Theory Breadth_First_Search (Isabelle repository snapshot 408271602165 12-Mar-2013)

header {* \isaheader{Breadth First Search}*}
theory Breadth_First_Search
imports "../Refine"
begin
  
text {*
  This is a slightly modified version of Task~5 of our submission to
  the VSTTE 2011 verification competition 
  (\url{https://sites.google.com/site/vstte2012/compet}). The task was to
  formalize a breadth-first-search algorithm.
*}

text {*
  With Isabelle's locale-construct, we put ourselves into a context where 
  the @{text "succ"}-function is fixed. 
  We assume finitely branching graphs here, as our
  foreach-construct is only defined for finite sets.
*}
locale Graph =
  fixes succ :: "'vertex => 'vertex set"
  assumes [simp, intro!]: "finite (succ v)"
begin


  subsection {* Distances in a Graph *}
  text {*
    We start over by defining the basic notions of paths and shortest paths.
    *}

  text {* A path is expressed by the @{text "dist"}-predicate. Intuitively,
    @{text "dist v d v'"} means that there is a path of length @{text "d"}
    between @{text "v"} and @{text "v'"}.

    The definition of the @{text "dist"}-predicate is done inductively, i.e.,
    as the least solution of the following constraints:
    *}
  inductive dist :: "'vertex => nat => 'vertex => bool" where
    dist_z: "dist v 0 v" |
    dist_suc: "[|dist v d vh; v' ∈ succ vh |] ==> dist v (Suc d) v'"

  text {*
    Next, we define a predicate that expresses that the shortest path between
    @{text "v"} and @{text "v'"} has length @{text "d"}.
    This is the case if there is a path of length @{text "d"}, but there
    is no shorter path.
    *}
  definition "min_dist v v' = (LEAST d. dist v d v')"
  definition "conn v v' = (∃d. dist v d v')"

  subsubsection {* Properties *}
  text {*
    In this subsection, we prove some properties of paths.
    *}

  lemma
    shows connI[intro]: "dist v d v' ==> conn v v'"
      and connI_id[intro]: "conn v v"
      and connI_succ[intro]: "conn v v' ==> v'' ∈ succ v' ==> conn v v''"
    by (auto simp: conn_def intro: dist_suc dist_z)

  lemma min_distI2: 
    "[| conn v v' ; !!d. [| dist v d v'; !!d'. dist v d' v' ==> d ≤ d' |] ==> Q d |] 
      ==> Q (min_dist v v')"
    unfolding min_dist_def
    by (rule LeastI2_wellorder[where Q=Q and a="SOME d. dist v d v'"])
       (auto simp: conn_def intro: someI)

  lemma min_distI_eq:
    "[| dist v d v'; !!d'. dist v d' v' ==> d ≤ d' |] ==> min_dist v v' = d"
    by (force intro: min_distI2 simp: conn_def)

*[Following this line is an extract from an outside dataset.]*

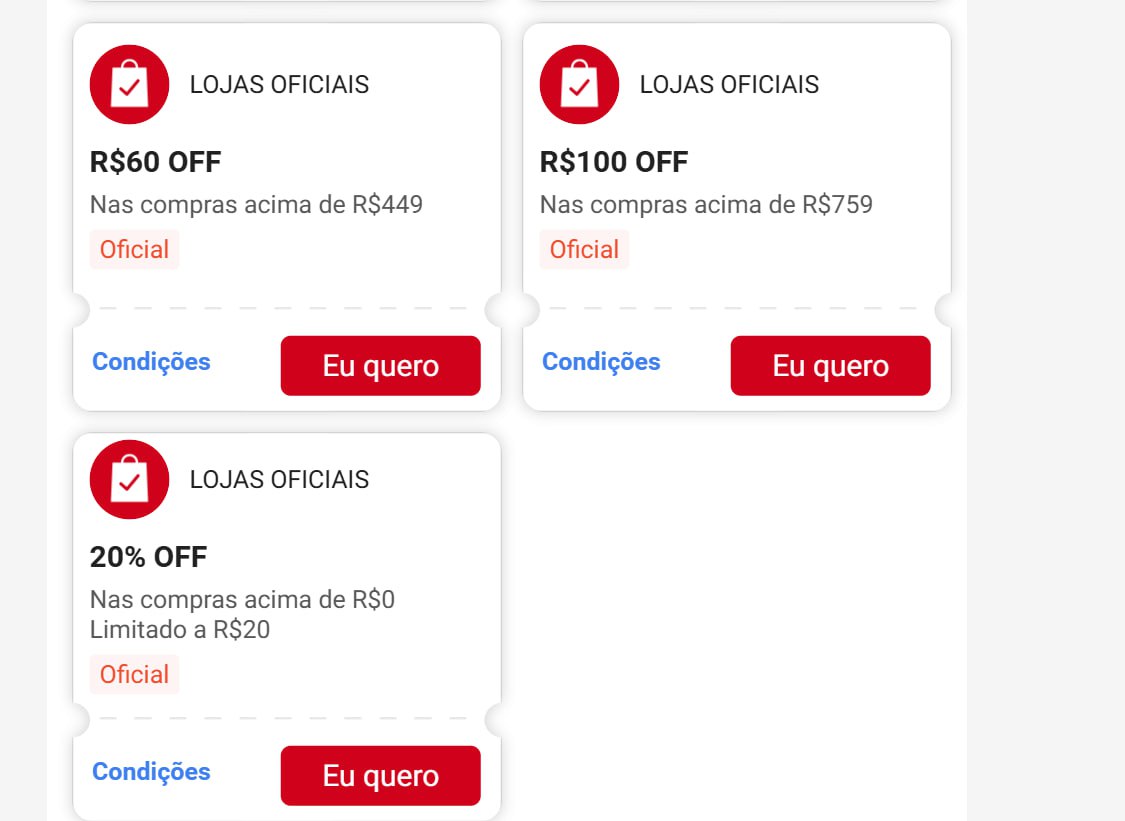Click the Oficial tag on the R$60 OFF coupon

tap(134, 249)
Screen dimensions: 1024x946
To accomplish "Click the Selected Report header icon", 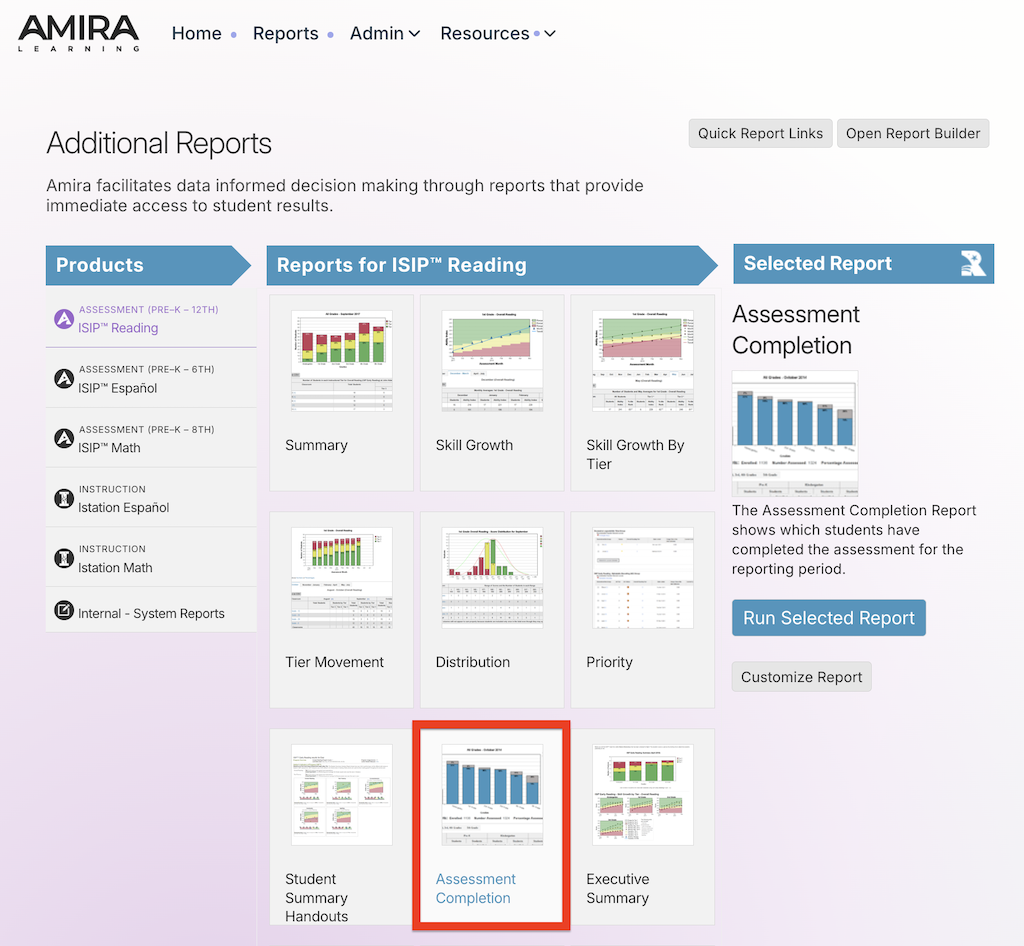I will 973,264.
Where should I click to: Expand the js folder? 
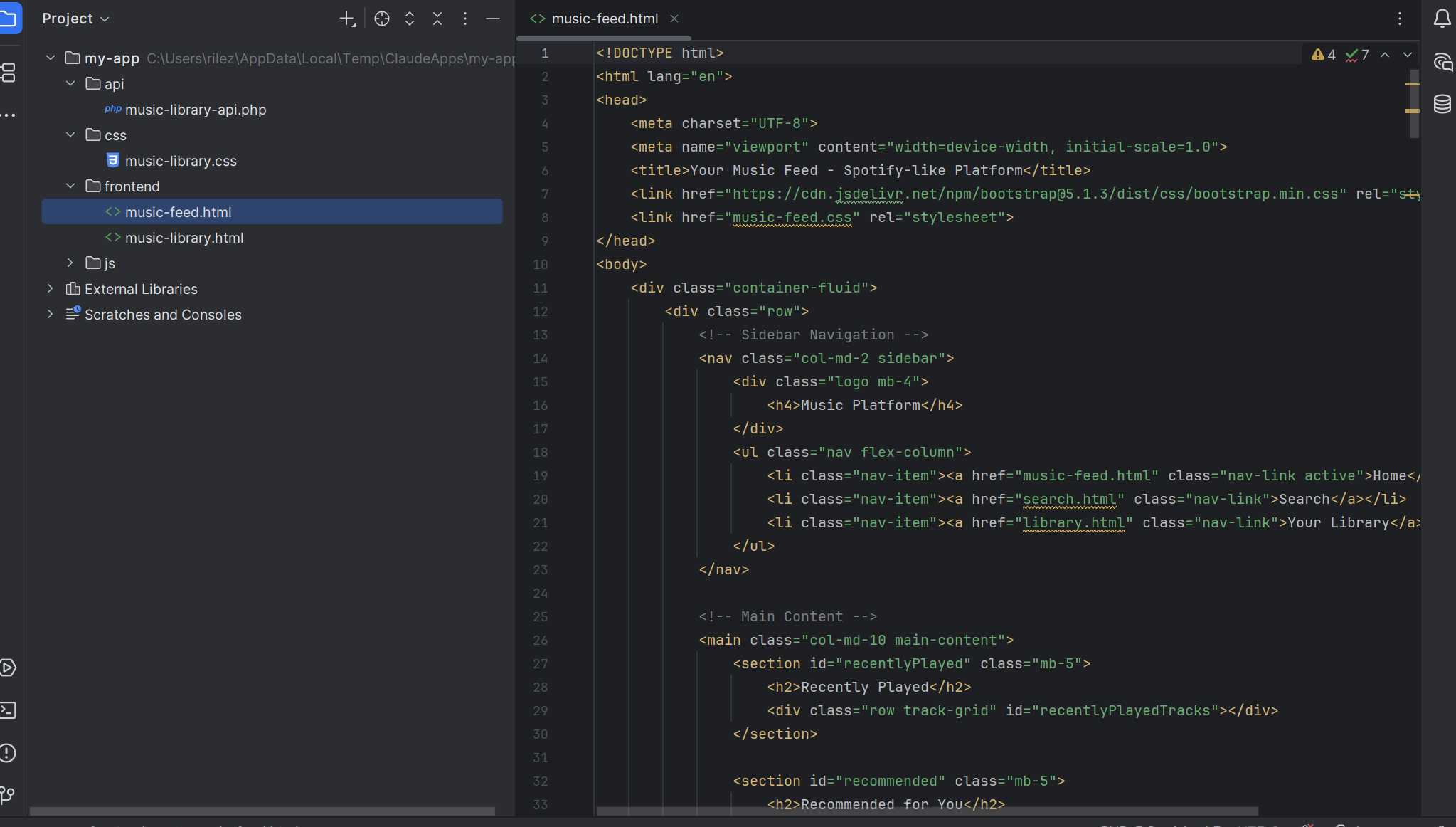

  text {* Two nodes are connected by a path of length @{text "0"}, 
    iff they are equal. *}
  lemma dist_z_iff[simp]: "dist v 0 v' <-> v'=v"
    by (auto elim: dist.cases intro: dist.intros)

  text {* The same holds for @{text "min_dist"}, i.e., 
    the shortest path between two nodes has length @{text "0"}, 
    iff these nodes are equal. *}
  lemma min_dist_z[simp]: "min_dist v v = 0"
    by (rule min_distI2) (auto intro: dist_z)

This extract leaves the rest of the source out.